Saturday, March 20, 2010
I noticed snow drops and crocus emergent in my neighbors yard this afternoon, and I thought that in only two months I will be out in the woods snuzzleing around in the leaf litter searching for the elusive MOREL!
But thats still a long time off--mustn't get too excited.
there's something wonderful about seasonal food--produce of short duration that you long for throughout the year and can only get for a few weeks maybe. Strawberries for example (no, not the fat ones from California that come in mid winter--worthless! I mean the local small guys that fruit in May and June only for a few weeks. And asparagus- the skinny green ones that always grace out Eastertide plates,
how about shad roe or the actual fish?
Can you imagine a dish of poached shad with asparagus and morels??
It's not that we haven't enjoyed some recent mushroom culinary adventures. Veronica brought back from a trip to Trieste, a jar of wild mushrooms from Slovenia, preserved in some kind of pickle. The label in Slovenian reads:
GOZDNI JURCKI B KISU
From what I can make out from a Croatian dictionary (Slovenian is close to Serbo-Croatian) it simply means "Forest Mushrooms in Vinegar." As to the species, it looks like there were a few boletes in the mix, but the others I couldn't identify. They are quite tasty eaten as is, but I thought they might enhance a pizza rather well, and they did, although the vinegar does stand out as the forward flavor. In Italy you can get mushroom "under oil" ("sott'olio") without the acidic "aceto" and these, while expensive, are quite good.

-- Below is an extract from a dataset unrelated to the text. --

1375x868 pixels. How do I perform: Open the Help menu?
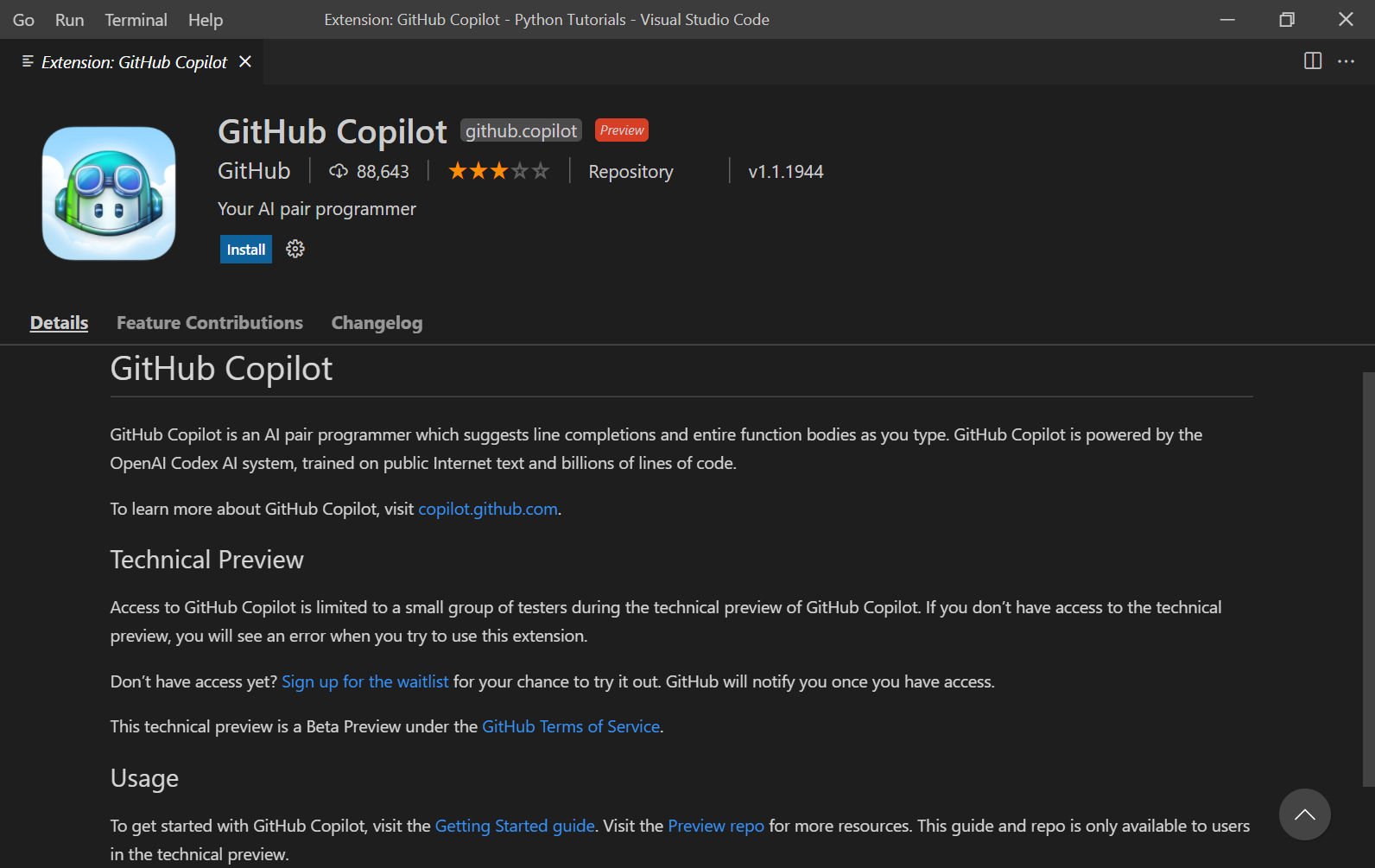tap(206, 20)
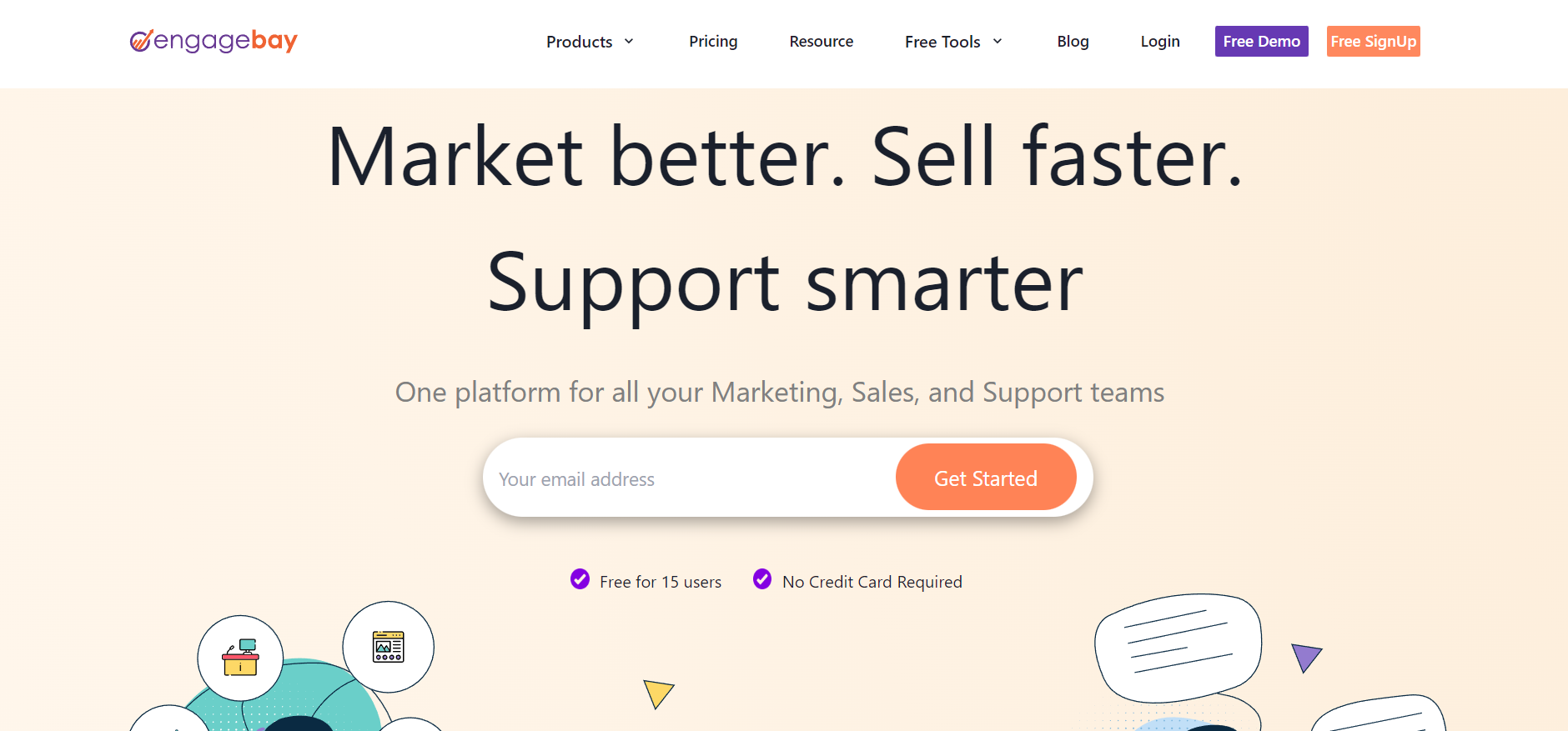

For most wild mushrooms, drying is the best preservation, but the oil immersion works well too; freezing is not good, usually resulting in a sodden mush.
In San Francisco, back in the day, I used to forage for "slippery jacks" out in the far reaches of the city hard by the old Sutro Baths and Seal Rocks--Lincoln Park I think it was called. There were several species of Suillus, a relative of the bolete. to be found there. These slimy topped mushrooms were quite tasty once you pealed off the slippery cap. The local Russians (there was an old colony of Russians out there in the outer Richmond) could often be seen foraging; I asked on older lady how they were prepared in traditional Russian cookery and she directed me to a delicatessen nearby where i found slippery jacks pickled and put up in jars. Naturally I purchased a large jar but I found them to be, well, a bit slimy--but I ate them all anyhow, although no one else did.
BTW, the pizza I made last night with the pickled Slovenes, was quite tasty although it looked to be a chaotic disaster--I had a bit of trouble getting the oil drenched dough into shape and into the oven in one piece. My pizza dough making chops are a bit rusty to say he least.